---- Testo da leggere

Marx ignora la vera dignità dell’uomo: egli infatti lo vuole libero da tutte le strutture oppressive e dalla alienazione, l’uomo cioè dovrebbe poter sviluppare tutte le sue capacità creative e non essere angustiato da preoccupazioni materiali. Tuttavia, negando Dio, Marx non comprende l’unica e speciale dignità che solo Dio può garantire e così negando Dio rende l’uomo piccolo e miserabile. Non dovremmo dimenticare che Marx reagì contro l’individualismo capitalista del suo tempo, si levò contro le quasi assolute pretese dell’individuo “liberale” e sottolineò l’importanza dell’uomo come essere sociale.

Con i seguaci di Marx, ad esempio Lenin, il valore dell’individuo divenne ancora minore: tutto ciò che contava per Lenin era il “collettivo”, il “gruppo”, l’uomo come “specie”. Per Cristo invece l’uomo nuovo è modellato ad immagine di Dio, amato da Dio, accettato da Dio. La sua dignità è basata su Dio e legata a Dio. Né il colore della pelle , né l’infermità fisica o mentale, né la miseria, né le catene possono distruggere questa dignità data da Dio e rinnovata in Cristo. Solo se questa dignità data da Dio alla persona viene da questa liberamente accettata, una reale “comunità” può crescere insieme. In caso contrario un gruppo di persone diventa una massa anonima e collettiva. Marx ha una visione utopica  dell’ideale dell’uomo nuovo: questi, tuttavia, è già divenuto realtà in Cristo, Egli è più dell’uomo nuovo che Marx aveva sognato.

--------
---- Dati elencati

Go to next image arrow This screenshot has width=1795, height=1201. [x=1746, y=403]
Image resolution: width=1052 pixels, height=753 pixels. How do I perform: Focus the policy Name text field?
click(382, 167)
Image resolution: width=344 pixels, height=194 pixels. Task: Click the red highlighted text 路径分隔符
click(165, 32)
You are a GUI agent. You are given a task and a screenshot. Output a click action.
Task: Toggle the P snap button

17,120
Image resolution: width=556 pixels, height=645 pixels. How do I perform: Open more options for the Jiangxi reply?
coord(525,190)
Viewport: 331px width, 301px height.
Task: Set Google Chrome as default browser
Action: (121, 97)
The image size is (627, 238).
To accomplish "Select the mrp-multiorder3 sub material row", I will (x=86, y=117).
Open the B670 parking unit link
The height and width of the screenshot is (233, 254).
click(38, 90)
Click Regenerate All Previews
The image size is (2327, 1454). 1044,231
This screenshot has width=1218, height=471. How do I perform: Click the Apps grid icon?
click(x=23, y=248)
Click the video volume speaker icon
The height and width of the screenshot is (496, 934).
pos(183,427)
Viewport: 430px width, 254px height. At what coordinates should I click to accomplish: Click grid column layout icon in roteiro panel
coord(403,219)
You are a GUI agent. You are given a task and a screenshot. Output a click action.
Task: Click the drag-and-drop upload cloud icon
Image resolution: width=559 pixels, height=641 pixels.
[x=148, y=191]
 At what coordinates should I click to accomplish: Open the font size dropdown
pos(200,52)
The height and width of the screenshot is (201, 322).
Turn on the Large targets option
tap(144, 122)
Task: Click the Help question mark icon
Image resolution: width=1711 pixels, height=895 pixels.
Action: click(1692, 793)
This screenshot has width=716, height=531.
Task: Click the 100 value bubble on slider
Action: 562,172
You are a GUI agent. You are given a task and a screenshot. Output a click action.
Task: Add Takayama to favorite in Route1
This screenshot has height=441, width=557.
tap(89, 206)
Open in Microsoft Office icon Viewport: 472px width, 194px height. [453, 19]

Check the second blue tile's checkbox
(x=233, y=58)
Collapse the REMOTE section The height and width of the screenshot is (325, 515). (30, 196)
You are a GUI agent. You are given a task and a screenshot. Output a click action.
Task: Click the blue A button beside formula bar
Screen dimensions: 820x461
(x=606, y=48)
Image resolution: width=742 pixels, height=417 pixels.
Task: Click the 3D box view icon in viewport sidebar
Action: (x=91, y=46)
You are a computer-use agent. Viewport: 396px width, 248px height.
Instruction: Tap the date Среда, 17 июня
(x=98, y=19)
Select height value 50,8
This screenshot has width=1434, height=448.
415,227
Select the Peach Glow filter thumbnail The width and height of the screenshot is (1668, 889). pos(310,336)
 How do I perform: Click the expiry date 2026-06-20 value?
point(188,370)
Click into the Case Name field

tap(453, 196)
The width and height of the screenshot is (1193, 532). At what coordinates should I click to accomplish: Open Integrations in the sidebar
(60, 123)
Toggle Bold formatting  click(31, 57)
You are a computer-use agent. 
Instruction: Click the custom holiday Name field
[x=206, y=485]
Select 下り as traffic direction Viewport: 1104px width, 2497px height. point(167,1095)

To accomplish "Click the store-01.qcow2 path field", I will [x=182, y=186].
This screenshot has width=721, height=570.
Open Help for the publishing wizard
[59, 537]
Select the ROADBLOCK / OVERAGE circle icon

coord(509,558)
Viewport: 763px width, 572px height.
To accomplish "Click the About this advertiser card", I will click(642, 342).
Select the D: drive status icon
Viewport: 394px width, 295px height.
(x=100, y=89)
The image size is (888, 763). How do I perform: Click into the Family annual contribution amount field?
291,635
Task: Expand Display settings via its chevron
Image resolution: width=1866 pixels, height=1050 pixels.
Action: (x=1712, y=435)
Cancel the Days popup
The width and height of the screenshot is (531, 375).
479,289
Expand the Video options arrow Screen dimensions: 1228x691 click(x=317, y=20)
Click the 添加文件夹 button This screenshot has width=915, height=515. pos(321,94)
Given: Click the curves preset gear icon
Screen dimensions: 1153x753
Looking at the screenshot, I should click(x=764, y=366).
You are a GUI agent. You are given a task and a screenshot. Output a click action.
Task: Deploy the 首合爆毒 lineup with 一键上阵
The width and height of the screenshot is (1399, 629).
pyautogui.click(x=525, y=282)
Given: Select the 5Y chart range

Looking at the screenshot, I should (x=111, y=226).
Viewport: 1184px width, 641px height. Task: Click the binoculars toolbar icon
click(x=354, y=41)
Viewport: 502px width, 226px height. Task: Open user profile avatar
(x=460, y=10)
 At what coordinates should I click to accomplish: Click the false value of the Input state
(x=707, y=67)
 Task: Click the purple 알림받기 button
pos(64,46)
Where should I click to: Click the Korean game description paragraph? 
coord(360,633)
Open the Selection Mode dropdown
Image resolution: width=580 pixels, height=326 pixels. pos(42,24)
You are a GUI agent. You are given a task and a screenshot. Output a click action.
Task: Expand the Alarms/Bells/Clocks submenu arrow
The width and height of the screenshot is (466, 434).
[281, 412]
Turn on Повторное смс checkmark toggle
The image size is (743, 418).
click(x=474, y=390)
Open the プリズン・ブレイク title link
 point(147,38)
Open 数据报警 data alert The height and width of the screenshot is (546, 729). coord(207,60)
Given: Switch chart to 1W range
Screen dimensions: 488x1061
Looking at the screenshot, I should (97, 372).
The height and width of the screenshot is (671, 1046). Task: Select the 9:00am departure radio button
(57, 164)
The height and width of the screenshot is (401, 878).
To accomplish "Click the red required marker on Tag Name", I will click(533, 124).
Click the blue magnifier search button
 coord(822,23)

--------

▸ Istruzioni:
Riprendi il testo sulla dignità dell'uomo secondo Marx e secondo Cristo e prosegui a partire dalla sua ultima frase.

▸ Risposta:
Cristo è completamente libero, agisce dall’interno, conosce e sa che cosa è bene. Cristo non sfruttò gli altri, piuttosto offrì se stesso in un continuo atteggiamento di amore verso gli altri al punto di essere crocifisso per noi. Gesù ha spezzato le catene dell’egoismo e della avidità vivendo per i suoi fratelli come Dio desiderava che facesse. Ha dimostrato così la via per una nuova società: una comunità di comunione fraterna guidata dalla capacità più affascinante dell’uomo: l’amore. Cristo ha superato l’ultima alienazione dell’uomo che è la morte, perciò, negando e ignorando Cristo, l’uomo diviene piccolo e completamente alienato dal suo fine ultimo che è la vita in abbondanza. Nella società socialista finale tutti saranno uguali, ognuno riceverà quello di cui ha bisogno per vivere bene e sviluppare tutte le capacità presenti in se stesso.

La giustizia sarà garantita per tutti, tuttavia la visione dell’uomo nuovo richiede più giustizia: presuppone un cambiamento del cuore che renda capaci le persone di “condividere”. Per Marx questa condivisione è forzata in quanto inizialmente sarà attuata con la forza della rivoluzione e sarà sostenuta poi dalle nuove strutture economiche e sociali. Ma qui siamo giunti proprio al cuore del programma pratico di cambiamento e della “rivoluzione di Cristo”.Gesù infatti mise in pratica quello che predicò nella vita di tutti i giorni. Non ammassò ricchezze alle spalle di altre persone, e praticò la condivisione fraterna durante tutta la sua vita. Era disponibile alla gente, al punto di non avere talvolta neppure tempo per mangiare (Mc. 3,20). Cristo e i suoi apostoli avevano persino un fondo comune di cui Giuda era il custode (Gv. 12,6). >I primi cristiani continuarono l’esempio del maestro: essi erano “un cuor solo e un’anima sola e nessuno diceva sua proprietà quello che gli apparteneva, ma ogni cosa era fra loro comune” (Atti, 4,32).

L’ideale della condivisione fraterna è continuato nei monasteri e nei conventi cristiani, nei istituti religiosi, nelle comunità di base (come Nomadelfia) dove nessuno dice sua proprietà ciò che ha, ma tutto è considerato cosa comune. Marx nega che ci sia il male all’interno dell’uomo, egli ritiene che l’uomo è avido e malvagio a causa delle strutture oppressive che stanno al di fuori e intorno a lui quando queste strutture inique, come il lavoro salariato, saranno abolite, l’uomo diventerà buono, generoso e portato alla condivisione.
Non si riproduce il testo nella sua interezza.